_EXERCISE GOAL_
Find each line in the material below that contains the word "button" and copy those lines.
---------- INFORMATION SUPPLIED
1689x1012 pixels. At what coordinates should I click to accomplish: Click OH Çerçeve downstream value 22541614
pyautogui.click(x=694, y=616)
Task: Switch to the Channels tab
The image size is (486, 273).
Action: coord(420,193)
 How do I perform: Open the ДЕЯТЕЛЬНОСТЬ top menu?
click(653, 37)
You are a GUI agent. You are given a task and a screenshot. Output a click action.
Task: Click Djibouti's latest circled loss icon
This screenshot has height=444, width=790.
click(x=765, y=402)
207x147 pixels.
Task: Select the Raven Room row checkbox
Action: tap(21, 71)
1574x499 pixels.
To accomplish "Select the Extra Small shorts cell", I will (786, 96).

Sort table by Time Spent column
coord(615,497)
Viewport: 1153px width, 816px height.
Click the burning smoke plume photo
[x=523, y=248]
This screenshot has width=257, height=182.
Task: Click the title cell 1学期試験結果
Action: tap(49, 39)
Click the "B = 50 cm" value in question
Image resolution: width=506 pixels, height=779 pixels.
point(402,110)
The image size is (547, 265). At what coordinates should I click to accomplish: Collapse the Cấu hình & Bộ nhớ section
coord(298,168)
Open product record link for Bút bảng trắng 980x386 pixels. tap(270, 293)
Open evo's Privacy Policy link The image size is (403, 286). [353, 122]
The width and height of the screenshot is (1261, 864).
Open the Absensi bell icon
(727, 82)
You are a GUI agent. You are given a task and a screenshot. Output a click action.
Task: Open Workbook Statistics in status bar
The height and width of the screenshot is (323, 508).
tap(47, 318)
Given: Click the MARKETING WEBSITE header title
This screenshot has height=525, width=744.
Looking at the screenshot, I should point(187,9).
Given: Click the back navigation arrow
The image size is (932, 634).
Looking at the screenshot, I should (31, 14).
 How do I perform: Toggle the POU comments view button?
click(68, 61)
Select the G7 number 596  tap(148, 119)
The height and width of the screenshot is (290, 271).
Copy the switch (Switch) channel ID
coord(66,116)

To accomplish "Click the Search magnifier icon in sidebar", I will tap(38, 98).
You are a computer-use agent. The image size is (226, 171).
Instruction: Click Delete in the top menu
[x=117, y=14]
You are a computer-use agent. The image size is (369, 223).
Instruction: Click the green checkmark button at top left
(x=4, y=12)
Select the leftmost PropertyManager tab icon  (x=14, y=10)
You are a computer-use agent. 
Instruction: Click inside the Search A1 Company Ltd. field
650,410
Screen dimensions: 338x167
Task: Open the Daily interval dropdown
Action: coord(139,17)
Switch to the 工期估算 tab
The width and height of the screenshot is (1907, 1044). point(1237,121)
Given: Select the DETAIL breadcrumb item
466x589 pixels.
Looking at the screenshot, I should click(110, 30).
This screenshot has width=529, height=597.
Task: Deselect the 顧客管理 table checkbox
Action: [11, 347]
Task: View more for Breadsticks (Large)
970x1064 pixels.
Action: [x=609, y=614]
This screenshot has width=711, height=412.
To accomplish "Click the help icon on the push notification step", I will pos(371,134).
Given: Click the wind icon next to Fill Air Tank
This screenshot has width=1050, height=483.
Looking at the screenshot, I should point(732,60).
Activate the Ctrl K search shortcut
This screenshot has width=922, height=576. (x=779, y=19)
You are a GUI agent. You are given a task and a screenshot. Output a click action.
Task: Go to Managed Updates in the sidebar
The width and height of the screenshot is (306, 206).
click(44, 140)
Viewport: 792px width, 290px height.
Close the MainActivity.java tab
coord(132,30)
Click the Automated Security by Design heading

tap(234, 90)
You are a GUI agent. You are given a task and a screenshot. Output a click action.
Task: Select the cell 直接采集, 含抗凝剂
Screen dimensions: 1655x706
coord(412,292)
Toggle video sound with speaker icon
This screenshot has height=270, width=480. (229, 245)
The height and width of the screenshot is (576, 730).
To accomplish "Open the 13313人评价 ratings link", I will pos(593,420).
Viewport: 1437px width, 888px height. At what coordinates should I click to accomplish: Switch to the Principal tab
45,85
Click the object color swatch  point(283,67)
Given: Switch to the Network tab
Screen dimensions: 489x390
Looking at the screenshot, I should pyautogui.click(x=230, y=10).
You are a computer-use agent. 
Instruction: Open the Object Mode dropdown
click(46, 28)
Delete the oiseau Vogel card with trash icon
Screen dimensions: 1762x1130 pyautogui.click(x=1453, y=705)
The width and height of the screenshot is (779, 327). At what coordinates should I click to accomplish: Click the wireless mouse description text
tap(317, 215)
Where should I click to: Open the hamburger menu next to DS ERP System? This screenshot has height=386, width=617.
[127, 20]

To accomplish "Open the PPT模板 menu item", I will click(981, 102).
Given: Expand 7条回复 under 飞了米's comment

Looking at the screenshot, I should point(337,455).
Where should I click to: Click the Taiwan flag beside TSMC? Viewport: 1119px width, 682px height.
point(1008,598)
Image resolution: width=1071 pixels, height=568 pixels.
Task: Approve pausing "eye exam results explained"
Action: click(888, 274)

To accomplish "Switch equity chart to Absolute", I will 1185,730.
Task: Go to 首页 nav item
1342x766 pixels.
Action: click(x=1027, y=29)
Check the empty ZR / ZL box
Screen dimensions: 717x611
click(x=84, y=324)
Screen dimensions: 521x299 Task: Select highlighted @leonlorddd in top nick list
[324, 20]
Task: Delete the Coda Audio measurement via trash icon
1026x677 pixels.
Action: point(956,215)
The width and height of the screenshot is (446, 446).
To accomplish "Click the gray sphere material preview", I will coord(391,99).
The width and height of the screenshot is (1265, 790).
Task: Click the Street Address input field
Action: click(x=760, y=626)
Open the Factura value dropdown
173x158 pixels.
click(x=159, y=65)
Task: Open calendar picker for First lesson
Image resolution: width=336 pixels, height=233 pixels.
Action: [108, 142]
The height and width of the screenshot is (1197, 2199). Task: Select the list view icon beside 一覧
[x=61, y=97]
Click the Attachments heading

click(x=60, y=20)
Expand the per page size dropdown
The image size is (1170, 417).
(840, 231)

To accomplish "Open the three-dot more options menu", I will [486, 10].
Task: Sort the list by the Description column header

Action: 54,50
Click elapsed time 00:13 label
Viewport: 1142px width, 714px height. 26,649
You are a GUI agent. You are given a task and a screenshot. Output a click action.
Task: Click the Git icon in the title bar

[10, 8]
--------------------
_EXPECTED ANSWER_
 How do I perform: Toggle the POU comments view button?
Instruction: Click the green checkmark button at top left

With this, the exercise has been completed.